Stored entries:
··········

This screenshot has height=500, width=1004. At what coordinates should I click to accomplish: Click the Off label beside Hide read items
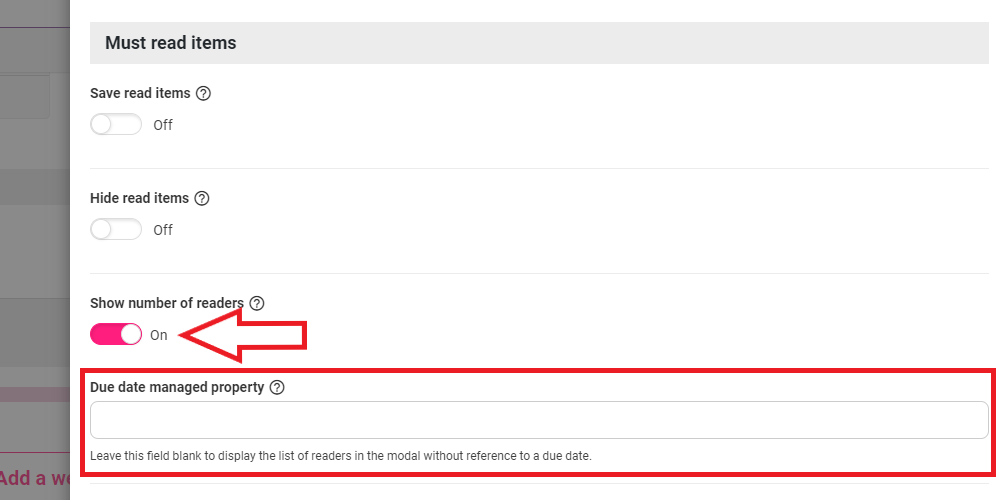163,230
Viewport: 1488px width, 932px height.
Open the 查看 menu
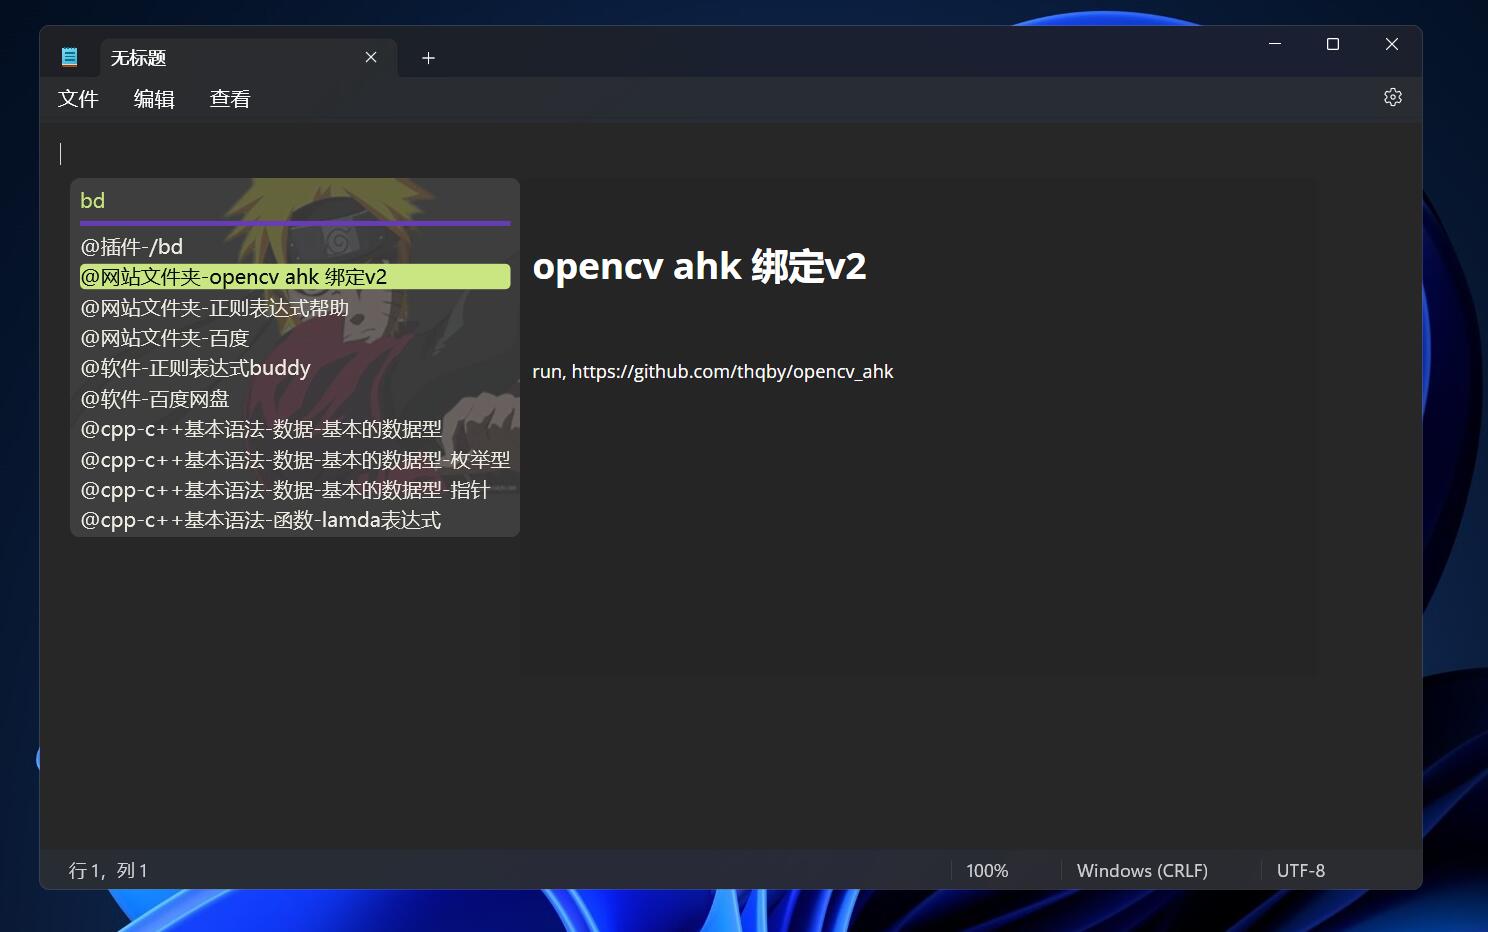click(230, 99)
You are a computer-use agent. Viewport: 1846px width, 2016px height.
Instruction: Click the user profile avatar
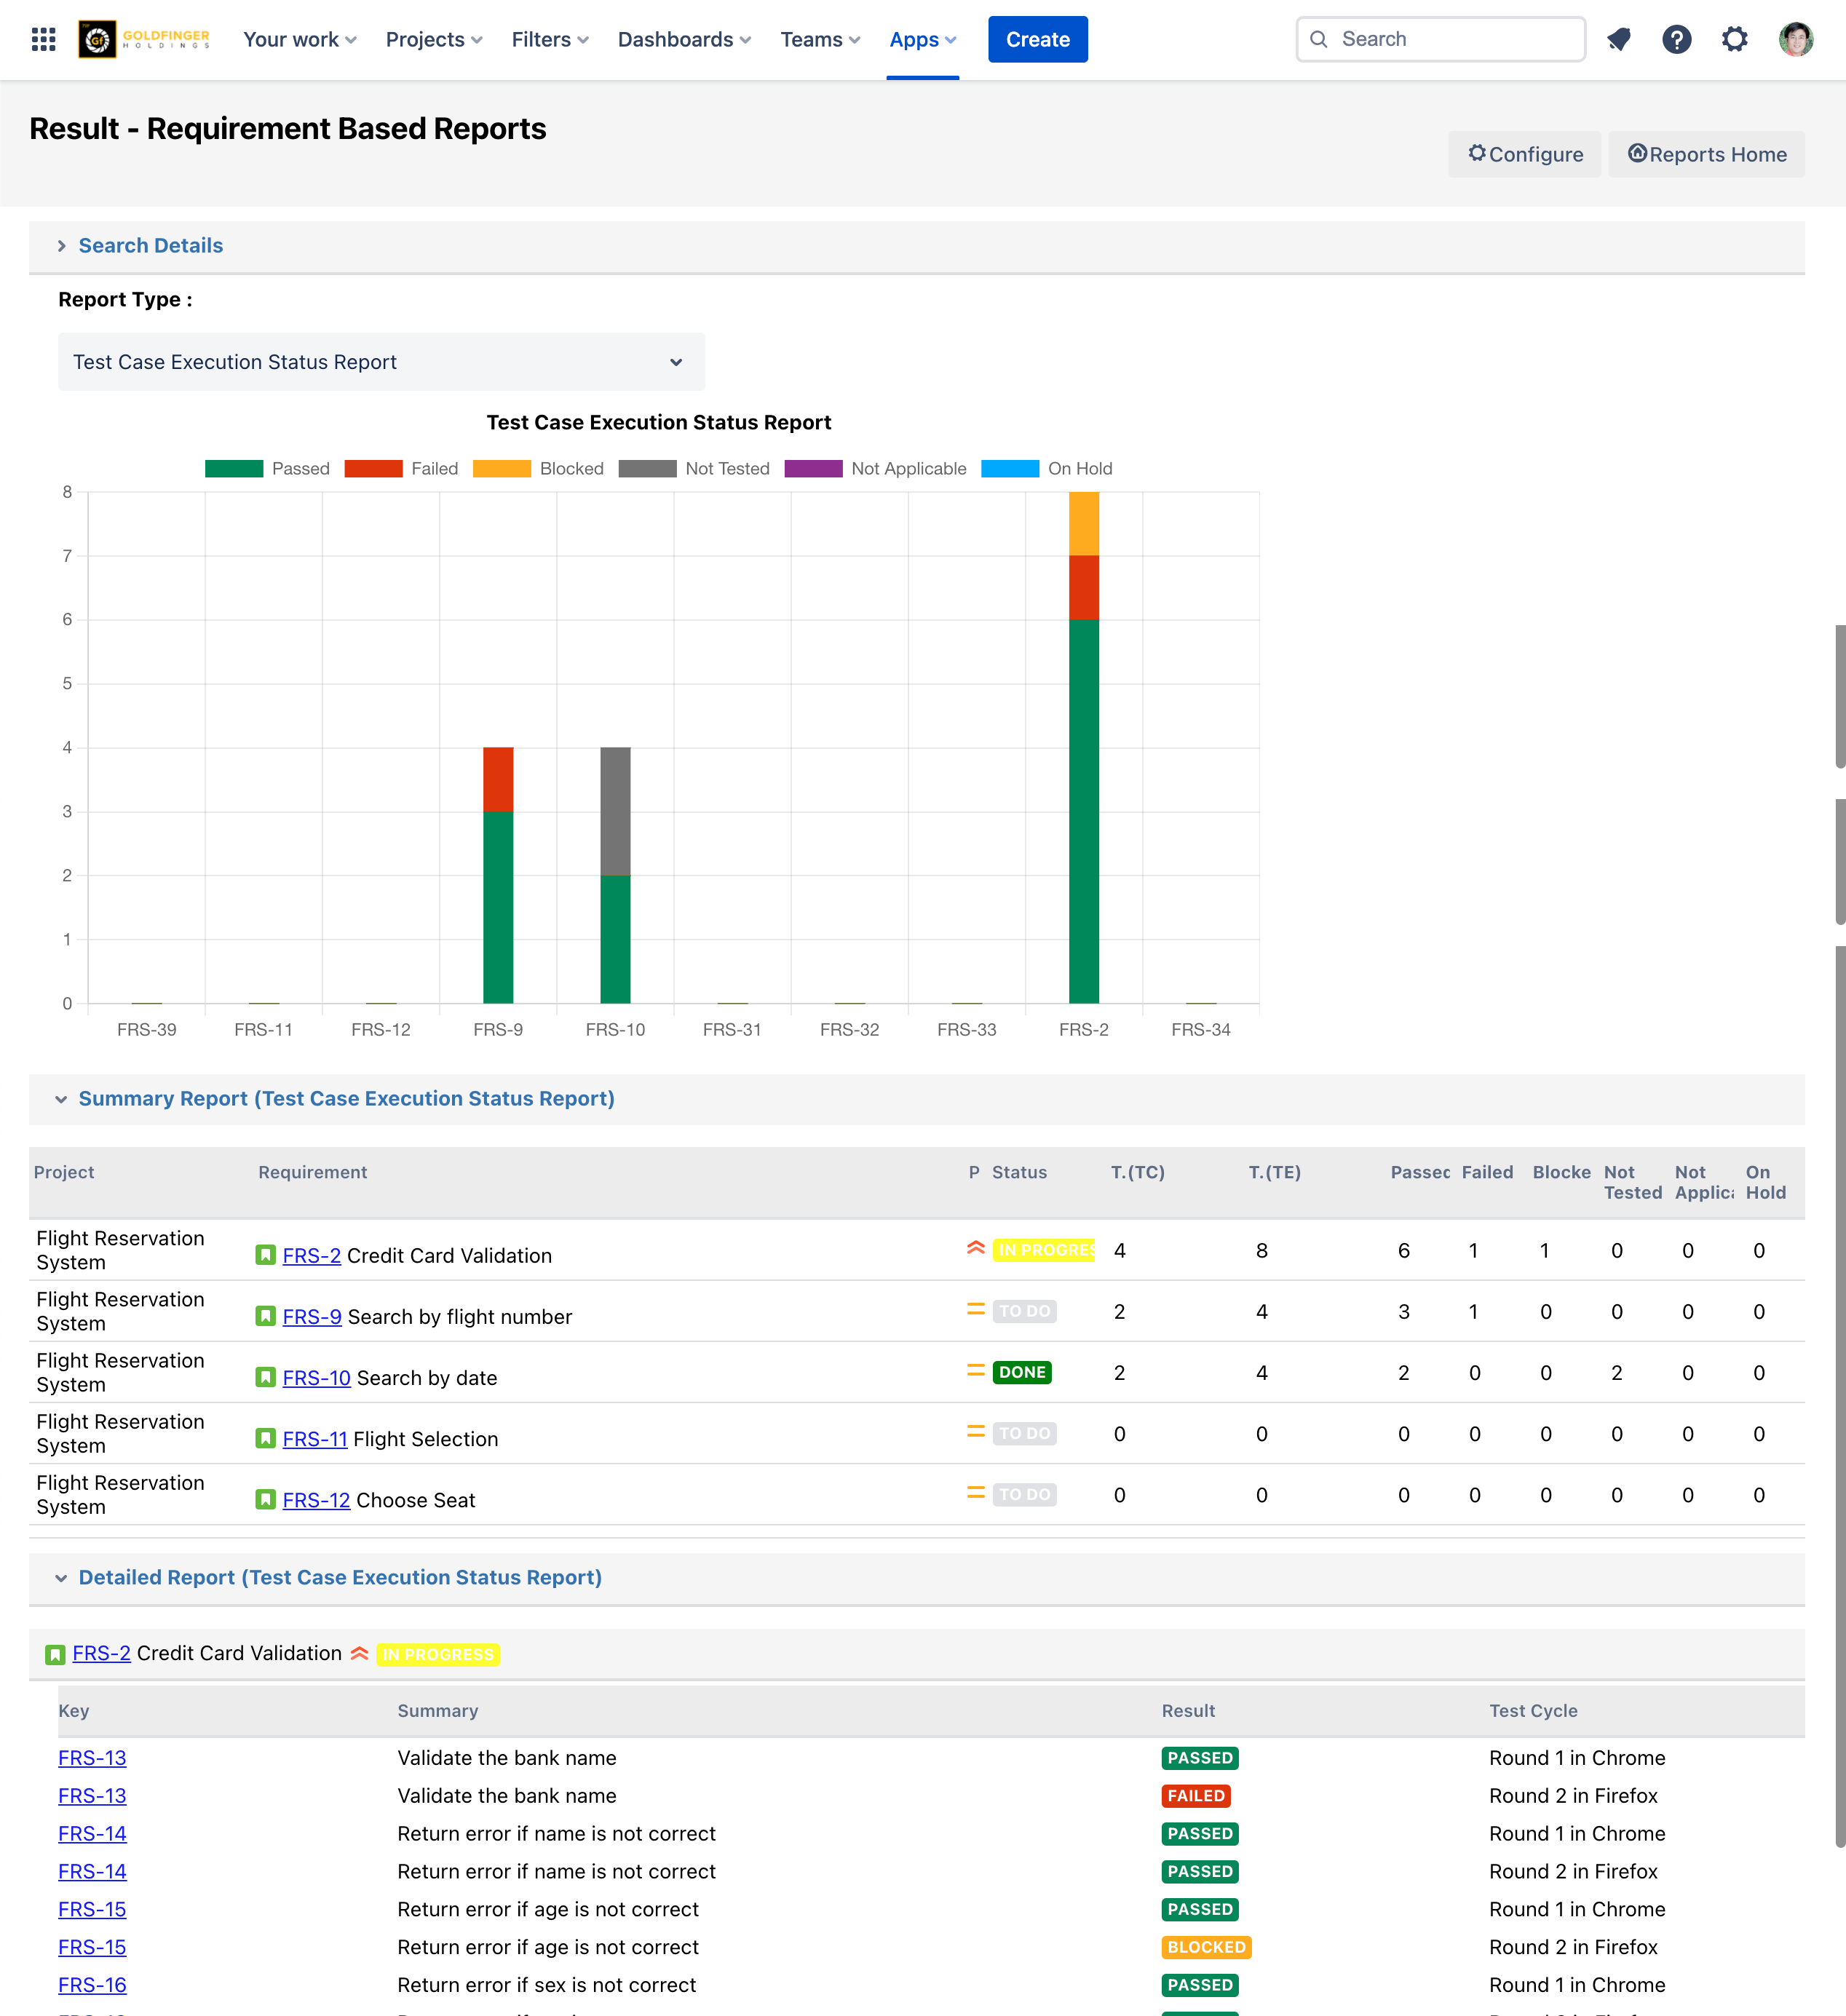coord(1796,39)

··········

WHAT THE TASK REQUIRES: Put the records above into a two-column CSV with the columns "text" and "answer", one row per record. Wrap each field in quotes, turn line breaks into spaces, and leave the pictures out.

SOLVED EXERCISE:
text,answer
"This screenshot has height=500, width=1004. At what coordinates should I click to accomplish: Click the Off label beside Hide read items","163,230"
"Viewport: 1488px width, 932px height. Open the 查看 menu","click(230, 99)"
"You are a computer-use agent. Viewport: 1846px width, 2016px height. Instruction: Click the user profile avatar","coord(1796,39)"